> **Exercício proposto**: Transcreva, sem mudar nada, a parte do relato sobre a maratona que vai de "Decidi que por" até "em 1231 D.C.".

> **Trecho original**:
========

Decidi que por ele, eu iria mais longe, eu iria correr uma maratona. Em novembro comecei uma preparação de força e aumento gradual de quilometragem. Em 8 de janeiro iniciei as 16 semanas de treinamento intenso para correr a minha maratona, marcada para 27/4/2014 em Padova (Pádua). Uma maratona tradicional da Itália que percorre o último trajeto caminhado por Santo Antônio antes de sua morte em 1231 D.C.
 
Foram muitos, mas muitos os dias em eu perguntei o que eu estava fazendo comigo, o treinamento da maratona é absurdamente cansativo. Havia dias em que eu sentia-me totalmente sem forças, então, atava os tênis, conversava comigo mesma e com o céu e, corria de novo. Corri muitos dias olhando para o céu, pedindo que meu pai segurasse meus braços para me manter de pé e seguir em frente. Mantinha comigo, toda a dor que ele sentiu lutando pela vida, “eu quero, eu posso, eu vou terminar esse projeto”. Chegava em casa com a alma renovada.

========

> **Dados guardados**:
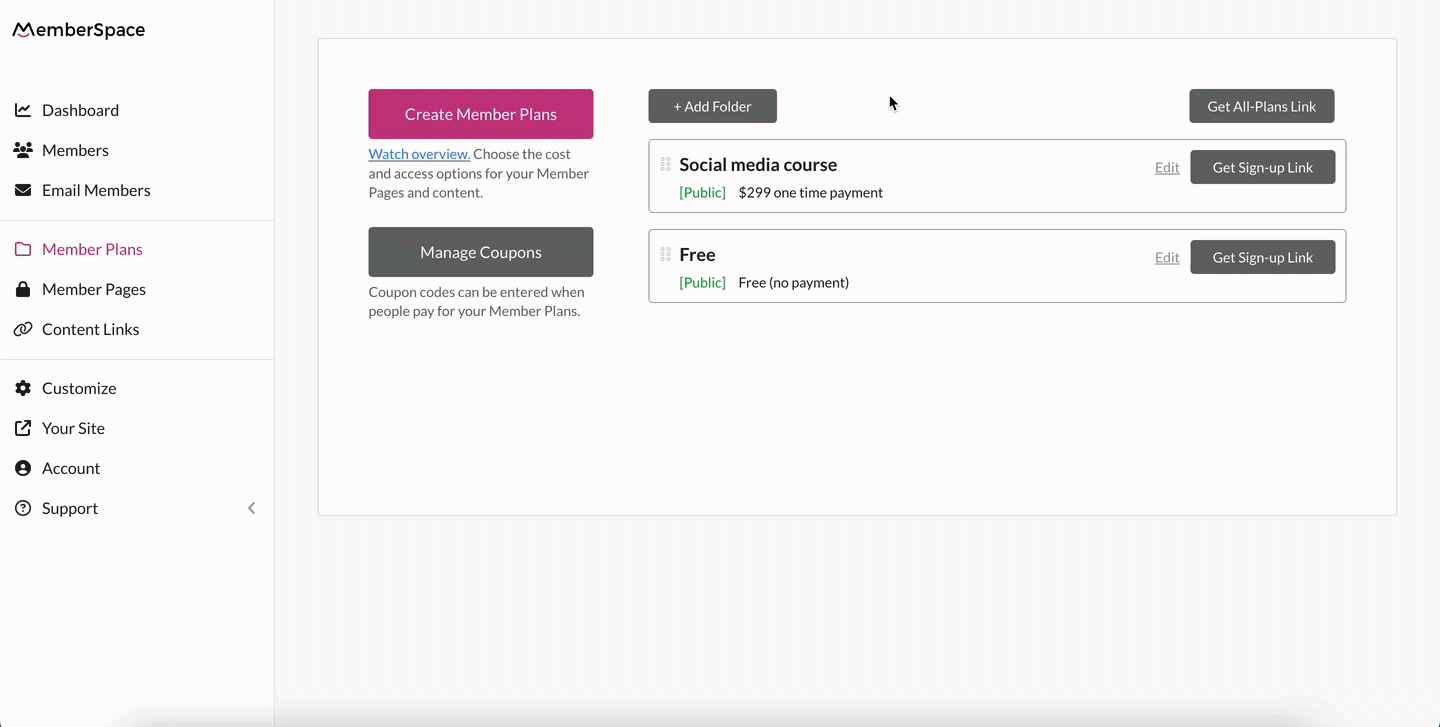Viewport: 1440px width, 727px height.
Task: Select the Members icon in sidebar
Action: click(x=23, y=150)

========

> **Resposta**:
Decidi que por ele, eu iria mais longe, eu iria correr uma maratona. Em novembro comecei uma preparação de força e aumento gradual de quilometragem. Em 8 de janeiro iniciei as 16 semanas de treinamento intenso para correr a minha maratona, marcada para 27/4/2014 em Padova (Pádua). Uma maratona tradicional da Itália que percorre o último trajeto caminhado por Santo Antônio antes de sua morte em 1231 D.C.